Step 2: Define Alerting Rules in Prometheus

Create alerting rules that fire when conditions met.

Create alerting rules file (

/etc/prometheus/rules/alerts.yml

excerpt):

groups:
  - name: instance_alerts
    interval: 30s
    rules:
      - alert: InstanceDown
        expr: up == 0
        for: 5m
        labels:
          severity: critical
          team: infrastructure
        annotations:
          summary: "Instance {{ $labels.instance }} is down"
          description: "{{ $labels.instance }} has been down for >5min."
          runbook_url: "https://wiki.example.com/runbooks/instance-down"

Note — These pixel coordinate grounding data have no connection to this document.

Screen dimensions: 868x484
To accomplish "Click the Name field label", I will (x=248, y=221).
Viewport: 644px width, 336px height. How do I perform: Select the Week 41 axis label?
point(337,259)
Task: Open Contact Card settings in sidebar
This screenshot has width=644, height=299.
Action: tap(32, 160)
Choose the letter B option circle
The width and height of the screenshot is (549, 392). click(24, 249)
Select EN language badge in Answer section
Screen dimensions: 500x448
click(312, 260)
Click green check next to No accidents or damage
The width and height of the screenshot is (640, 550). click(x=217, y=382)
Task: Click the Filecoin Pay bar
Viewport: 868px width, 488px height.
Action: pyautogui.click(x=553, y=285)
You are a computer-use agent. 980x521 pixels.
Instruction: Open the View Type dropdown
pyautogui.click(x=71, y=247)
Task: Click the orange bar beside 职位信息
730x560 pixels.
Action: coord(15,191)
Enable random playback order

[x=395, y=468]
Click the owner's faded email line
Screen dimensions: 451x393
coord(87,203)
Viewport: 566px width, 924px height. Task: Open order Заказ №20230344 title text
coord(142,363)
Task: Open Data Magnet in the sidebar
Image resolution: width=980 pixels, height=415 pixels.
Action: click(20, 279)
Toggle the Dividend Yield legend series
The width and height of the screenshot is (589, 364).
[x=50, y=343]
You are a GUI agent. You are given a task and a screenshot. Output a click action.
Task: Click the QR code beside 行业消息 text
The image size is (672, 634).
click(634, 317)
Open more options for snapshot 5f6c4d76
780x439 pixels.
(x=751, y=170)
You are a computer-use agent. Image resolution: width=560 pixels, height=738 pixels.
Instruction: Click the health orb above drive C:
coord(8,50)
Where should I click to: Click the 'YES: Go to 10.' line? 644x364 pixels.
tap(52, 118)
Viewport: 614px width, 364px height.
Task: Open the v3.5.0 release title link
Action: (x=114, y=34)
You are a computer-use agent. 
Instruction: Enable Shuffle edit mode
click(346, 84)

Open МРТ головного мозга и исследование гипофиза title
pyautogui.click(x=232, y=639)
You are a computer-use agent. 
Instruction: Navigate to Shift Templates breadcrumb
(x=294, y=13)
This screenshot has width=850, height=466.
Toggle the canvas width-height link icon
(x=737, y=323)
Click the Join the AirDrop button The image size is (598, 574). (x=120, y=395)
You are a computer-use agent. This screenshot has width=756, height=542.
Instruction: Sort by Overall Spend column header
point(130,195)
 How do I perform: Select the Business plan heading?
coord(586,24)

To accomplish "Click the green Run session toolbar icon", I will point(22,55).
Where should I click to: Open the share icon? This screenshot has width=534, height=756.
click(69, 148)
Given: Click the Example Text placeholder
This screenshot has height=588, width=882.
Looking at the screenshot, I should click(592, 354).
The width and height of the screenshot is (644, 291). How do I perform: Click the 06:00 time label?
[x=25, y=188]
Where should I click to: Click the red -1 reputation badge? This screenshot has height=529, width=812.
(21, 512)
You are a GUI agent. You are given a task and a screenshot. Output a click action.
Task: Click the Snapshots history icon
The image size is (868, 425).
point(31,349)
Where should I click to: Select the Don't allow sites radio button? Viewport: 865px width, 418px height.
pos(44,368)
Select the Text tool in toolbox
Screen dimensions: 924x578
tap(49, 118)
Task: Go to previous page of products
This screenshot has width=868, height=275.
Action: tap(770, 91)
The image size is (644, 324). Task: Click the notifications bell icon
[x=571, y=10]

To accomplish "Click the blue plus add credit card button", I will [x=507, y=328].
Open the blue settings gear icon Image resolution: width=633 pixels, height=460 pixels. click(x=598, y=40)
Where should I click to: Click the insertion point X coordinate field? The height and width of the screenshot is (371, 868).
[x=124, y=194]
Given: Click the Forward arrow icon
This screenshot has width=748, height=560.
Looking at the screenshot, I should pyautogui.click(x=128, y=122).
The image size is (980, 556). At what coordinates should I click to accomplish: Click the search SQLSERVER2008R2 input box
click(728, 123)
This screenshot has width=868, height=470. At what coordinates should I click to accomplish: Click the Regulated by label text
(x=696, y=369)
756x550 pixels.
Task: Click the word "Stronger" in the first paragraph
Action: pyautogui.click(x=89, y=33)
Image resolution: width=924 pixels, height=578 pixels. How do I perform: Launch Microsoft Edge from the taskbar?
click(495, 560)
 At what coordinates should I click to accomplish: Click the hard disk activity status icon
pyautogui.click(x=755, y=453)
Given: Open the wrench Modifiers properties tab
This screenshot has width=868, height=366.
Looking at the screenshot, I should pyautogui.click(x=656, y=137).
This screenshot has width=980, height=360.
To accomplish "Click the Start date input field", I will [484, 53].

      - alert: HighCPUUsage
        expr: 100 - (avg by(instance) (rate(node_cpu_seconds_total{mode="idle"}[5m])) * 100) > 80
        for: 10m
        labels:
          severity: warning
        annotations:
          summary: "High CPU usage on {{ $labels.instance }}"
          # ... (see EXAMPLES.md for complete alerts)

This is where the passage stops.